July 27, 2010

Nothing Easy is Ever Easy

When I was pregnant, it was my intention to nurse my babies.  I wanted all sorts of crunchy mama things for my babies- cloth diapers, breast feeding, co-sleeping, a natural delivery...  But breastfeeding seemed (for obvious reasons) the most important.  And the most daunting.  I knew my mother had a very difficult time nursing, her let down was excruciating, and while most women seem to experience some pain with nursing that gets better over time, hers never did.  I knew that most women in the U.S. give up nursing early, that it's too difficult, that it's too inconvenient, and that it's a ball and chain that keeps you tied to your home, completely disrupting your social life.  And here in the U.S., we're all about our social lives.

I set myself a goal.  I was going to try to nurse for six months.
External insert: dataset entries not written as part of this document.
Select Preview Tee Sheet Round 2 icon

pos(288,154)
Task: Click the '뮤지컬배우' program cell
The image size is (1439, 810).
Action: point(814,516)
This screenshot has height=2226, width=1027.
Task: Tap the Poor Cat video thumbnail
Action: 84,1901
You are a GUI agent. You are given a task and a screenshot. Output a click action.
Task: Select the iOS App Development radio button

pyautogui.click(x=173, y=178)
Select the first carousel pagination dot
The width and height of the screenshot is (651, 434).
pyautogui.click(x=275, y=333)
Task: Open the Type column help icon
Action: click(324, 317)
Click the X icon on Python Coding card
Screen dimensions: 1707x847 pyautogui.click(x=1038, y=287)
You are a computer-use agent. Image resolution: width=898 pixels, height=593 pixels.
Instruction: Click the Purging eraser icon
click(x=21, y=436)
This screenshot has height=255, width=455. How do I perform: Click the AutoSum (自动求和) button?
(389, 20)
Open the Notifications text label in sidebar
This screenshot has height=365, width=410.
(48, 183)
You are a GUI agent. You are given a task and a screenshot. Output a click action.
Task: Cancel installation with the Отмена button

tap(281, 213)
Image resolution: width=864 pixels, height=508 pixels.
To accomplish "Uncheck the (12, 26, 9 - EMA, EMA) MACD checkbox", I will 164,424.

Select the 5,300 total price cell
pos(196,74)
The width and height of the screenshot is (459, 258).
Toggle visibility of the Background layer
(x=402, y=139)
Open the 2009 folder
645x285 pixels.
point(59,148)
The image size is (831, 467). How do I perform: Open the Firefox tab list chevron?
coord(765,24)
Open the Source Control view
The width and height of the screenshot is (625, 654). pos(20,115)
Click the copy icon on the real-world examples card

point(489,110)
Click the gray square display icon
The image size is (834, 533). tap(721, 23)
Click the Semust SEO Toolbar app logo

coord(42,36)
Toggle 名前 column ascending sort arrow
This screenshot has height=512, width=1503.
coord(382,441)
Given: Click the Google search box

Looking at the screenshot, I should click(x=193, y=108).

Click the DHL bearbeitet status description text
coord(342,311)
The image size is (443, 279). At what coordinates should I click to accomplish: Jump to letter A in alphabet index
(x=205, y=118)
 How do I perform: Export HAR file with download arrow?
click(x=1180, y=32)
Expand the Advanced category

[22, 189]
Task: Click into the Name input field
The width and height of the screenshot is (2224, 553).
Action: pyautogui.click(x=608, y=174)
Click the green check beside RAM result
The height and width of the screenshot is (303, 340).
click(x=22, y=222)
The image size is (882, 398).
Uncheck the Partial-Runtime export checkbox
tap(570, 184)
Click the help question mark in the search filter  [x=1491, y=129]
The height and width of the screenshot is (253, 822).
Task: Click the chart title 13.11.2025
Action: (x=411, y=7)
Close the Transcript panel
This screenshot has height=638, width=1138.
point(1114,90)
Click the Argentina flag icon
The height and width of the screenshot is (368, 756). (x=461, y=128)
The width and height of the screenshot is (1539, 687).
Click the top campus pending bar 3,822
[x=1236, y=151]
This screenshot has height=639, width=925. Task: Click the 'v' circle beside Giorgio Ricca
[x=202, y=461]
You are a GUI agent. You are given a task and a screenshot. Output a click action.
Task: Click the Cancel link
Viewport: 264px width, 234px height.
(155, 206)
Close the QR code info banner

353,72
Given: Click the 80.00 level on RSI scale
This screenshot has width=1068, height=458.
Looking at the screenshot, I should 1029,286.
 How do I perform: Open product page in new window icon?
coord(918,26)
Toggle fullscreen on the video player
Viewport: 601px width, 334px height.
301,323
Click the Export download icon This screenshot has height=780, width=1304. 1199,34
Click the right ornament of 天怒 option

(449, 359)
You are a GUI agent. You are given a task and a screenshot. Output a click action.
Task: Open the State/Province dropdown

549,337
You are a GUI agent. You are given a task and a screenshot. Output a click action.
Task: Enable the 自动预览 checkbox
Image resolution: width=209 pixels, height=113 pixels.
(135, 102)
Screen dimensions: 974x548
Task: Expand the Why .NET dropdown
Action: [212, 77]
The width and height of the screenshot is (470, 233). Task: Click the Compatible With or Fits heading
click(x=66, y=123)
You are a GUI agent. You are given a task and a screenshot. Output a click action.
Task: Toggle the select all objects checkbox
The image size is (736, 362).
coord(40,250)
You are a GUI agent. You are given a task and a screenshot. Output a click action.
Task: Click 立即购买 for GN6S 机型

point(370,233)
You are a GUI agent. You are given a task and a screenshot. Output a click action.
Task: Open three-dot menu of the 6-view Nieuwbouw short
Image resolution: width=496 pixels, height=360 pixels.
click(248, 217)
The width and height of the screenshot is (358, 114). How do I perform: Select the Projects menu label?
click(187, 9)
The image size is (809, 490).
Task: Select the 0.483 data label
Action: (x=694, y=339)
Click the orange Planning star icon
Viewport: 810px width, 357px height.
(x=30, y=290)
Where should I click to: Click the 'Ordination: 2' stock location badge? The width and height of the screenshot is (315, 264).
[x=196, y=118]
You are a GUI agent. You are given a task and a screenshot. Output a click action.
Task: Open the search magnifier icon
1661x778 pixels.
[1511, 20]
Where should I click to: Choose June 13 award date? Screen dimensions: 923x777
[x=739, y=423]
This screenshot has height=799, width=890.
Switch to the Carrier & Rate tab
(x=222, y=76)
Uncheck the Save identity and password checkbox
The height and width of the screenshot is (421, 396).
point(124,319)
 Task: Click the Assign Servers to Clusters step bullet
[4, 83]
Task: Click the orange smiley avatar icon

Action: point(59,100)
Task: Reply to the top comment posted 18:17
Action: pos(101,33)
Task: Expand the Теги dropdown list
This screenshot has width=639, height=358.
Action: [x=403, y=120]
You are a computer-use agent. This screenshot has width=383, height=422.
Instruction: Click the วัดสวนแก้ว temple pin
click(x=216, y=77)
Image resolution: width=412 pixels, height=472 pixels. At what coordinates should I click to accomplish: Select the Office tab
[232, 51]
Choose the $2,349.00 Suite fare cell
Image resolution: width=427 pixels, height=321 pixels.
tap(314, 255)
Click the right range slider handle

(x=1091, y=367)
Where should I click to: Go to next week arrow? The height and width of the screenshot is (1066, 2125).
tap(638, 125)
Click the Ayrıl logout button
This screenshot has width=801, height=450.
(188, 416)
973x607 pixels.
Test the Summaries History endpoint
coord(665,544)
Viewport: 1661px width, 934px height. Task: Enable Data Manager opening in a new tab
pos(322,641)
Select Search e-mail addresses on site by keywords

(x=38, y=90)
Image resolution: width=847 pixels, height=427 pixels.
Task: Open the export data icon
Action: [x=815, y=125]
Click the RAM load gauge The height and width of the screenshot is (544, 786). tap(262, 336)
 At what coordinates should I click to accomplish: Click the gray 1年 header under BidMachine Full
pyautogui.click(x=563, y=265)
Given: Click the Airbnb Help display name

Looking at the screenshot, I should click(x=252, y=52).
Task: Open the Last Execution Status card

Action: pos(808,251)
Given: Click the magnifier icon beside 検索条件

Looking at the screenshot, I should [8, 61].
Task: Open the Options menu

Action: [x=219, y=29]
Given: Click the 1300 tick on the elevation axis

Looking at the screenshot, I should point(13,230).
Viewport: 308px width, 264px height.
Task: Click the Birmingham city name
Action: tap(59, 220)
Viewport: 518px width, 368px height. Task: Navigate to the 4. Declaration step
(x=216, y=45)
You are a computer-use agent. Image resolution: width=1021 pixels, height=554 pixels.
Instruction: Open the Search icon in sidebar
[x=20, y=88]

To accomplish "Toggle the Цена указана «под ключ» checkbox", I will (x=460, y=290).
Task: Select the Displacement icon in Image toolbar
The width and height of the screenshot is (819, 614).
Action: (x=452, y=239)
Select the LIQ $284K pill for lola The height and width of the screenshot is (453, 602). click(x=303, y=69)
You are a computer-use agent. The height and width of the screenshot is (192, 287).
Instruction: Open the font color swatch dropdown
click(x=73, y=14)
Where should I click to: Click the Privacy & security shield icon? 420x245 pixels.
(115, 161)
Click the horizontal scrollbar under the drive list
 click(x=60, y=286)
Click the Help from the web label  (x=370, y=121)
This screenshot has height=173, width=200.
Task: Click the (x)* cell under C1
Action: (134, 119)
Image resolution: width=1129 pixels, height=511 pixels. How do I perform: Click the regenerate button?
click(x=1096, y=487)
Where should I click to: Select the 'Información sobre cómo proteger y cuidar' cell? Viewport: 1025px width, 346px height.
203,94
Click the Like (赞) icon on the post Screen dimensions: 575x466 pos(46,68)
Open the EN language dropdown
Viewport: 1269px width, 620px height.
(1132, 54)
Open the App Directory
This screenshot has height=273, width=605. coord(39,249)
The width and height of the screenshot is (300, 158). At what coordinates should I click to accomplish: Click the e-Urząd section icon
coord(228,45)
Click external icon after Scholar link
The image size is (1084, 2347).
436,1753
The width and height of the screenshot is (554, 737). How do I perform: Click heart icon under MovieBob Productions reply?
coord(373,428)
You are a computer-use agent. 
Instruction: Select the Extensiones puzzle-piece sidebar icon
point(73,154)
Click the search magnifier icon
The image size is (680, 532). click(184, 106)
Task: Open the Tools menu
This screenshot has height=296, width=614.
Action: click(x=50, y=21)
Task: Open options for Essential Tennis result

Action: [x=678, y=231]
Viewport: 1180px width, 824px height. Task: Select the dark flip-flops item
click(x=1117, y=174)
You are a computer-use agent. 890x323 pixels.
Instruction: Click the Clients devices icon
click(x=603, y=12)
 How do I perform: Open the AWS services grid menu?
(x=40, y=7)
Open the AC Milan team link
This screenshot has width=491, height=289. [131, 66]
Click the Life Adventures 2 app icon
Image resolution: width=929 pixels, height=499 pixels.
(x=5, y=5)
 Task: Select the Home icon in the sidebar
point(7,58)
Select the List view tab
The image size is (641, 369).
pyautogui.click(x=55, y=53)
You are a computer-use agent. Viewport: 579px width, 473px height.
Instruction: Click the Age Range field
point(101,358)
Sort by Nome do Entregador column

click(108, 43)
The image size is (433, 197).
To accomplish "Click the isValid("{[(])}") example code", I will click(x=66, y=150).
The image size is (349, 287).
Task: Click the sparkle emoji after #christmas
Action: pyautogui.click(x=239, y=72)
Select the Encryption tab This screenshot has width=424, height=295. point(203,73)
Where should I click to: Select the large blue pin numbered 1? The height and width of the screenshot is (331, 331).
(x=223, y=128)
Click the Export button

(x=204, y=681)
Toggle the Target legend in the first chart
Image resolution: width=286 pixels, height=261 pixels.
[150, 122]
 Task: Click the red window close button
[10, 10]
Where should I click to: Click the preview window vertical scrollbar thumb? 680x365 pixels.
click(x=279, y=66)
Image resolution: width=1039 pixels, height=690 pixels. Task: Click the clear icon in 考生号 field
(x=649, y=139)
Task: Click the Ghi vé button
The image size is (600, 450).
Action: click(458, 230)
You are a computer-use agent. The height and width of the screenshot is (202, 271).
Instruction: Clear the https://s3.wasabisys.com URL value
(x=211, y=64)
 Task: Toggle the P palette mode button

Six months came and went, and the time came to reassess my goals.  The pediatric recommendation is at least one year, and the first six months had been HARD.  So, I wasn't just going to give up.  If getting nursing "well established" had taken me four months, a two month return just seemed a little weak.  So my new goal was set- I wanted to nurse until my children self weaned.  Or until I decided they were "too old" to keep going.

According to my reading, most babies self wean between eight and twenty four months.  That's a big window, and I always assumed that I would be holding out until the farther end of it.

Last week, my girls weaned.  In one day.  Before their morning nap, they nursed like champs.  When it came time for their afternoon nap. DD wouldn't have anything to do with it.  She fussed and cried until I stopped trying to nurse her, and then she went right to sleep.  SI decided that if it wasn't good enough to DD, it wasn't good enough for her either.  I kept at it another two days, trying and trying to get the girls to latch on and have themselves a meal.

Nothing.  They were done.

I know I should have felt proud of myself.   I had accomplished a fairly heady goal- I had nursed twins until they self weaned.  That's not exactly easy.  I had nursed two babies for just shy of ten months.  Damned close to a year.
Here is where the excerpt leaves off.